Tesla vs. Other EV Startups
The CEO and founder of ARK Invest believes other EV startups, like Rivian and Lucid, aren’t a real threat to Tesla. Rivian recently completed one of the biggest IPOs in US history, debuting at $78 per share with a valuation of over $77 billion. Meanwhile, Lucid recently started delivering its Air Dream Edition. Lucid Motors CEO expects to catch up to Tesla’s $1 trillion valuation in the future.
Wood believes Tesla’s competitors can still be successful in the EV industry. However, Tesla’s advanced battery technology and its pursuit of autonomous vehicles sets it aside from competitors. Rivian and Lucid seem more focused on delivering a specific experience to its customers rather than developing autonomous cars.

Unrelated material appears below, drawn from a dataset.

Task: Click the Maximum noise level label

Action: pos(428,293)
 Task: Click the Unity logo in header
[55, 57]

Rivian wants owners to seek outdoor adventures with their family and friends while using the company’s R1T and R1S vehicles. While Lucid focuses more on delivering the deluxe experience to customers, making the Air Dream Edition a luxury electric vehicle that could replace traditional luxury ICE cars.
Tesla vs. Legacy OEMs
As for traditional automakers, Wood believes Ford and General Motors invested too little, too late. Even though, she is watching the autonomous investments and partnerships legacy OEMs make during their EV transition.

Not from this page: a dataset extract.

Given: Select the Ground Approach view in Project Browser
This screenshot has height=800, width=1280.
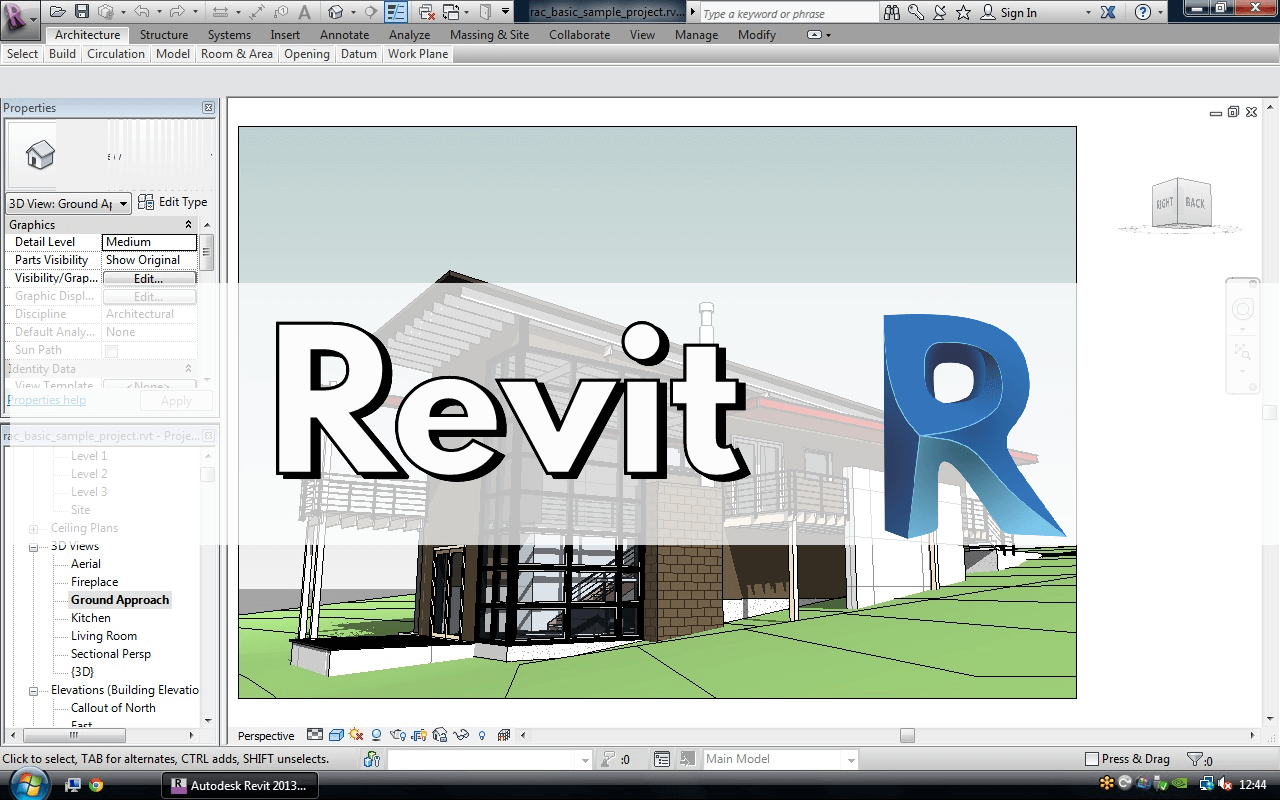Looking at the screenshot, I should [120, 599].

“It’s going to be awfully difficult for those companies to manage during the next five to 10 years,” Wood said. “And we would bet that they will not be alive in their current state. They may be in combination with someone else, or they may go bankrupt.”
The ARK Invest CEO believes traditional automakers must make “one giant leap” to transform into EV manufacturers. An EV transition may be difficult for legacy OEMs because ICE manufacturing is so ingrained into their DNA.
“And the reason is they don’t have the DNA for this brave new world,” said Wood.
Even so, Ford has found success in the Mustang Mach-E. Although Ford CEO Jim Farley did hint that the company’s production system had to make adjustments to meet the Mustang Mach-E’s strong demand.
Ford has learned from its early Mustang Mach-E challenges. Now other OEMs will have to take similar steps to survive this EV revolution.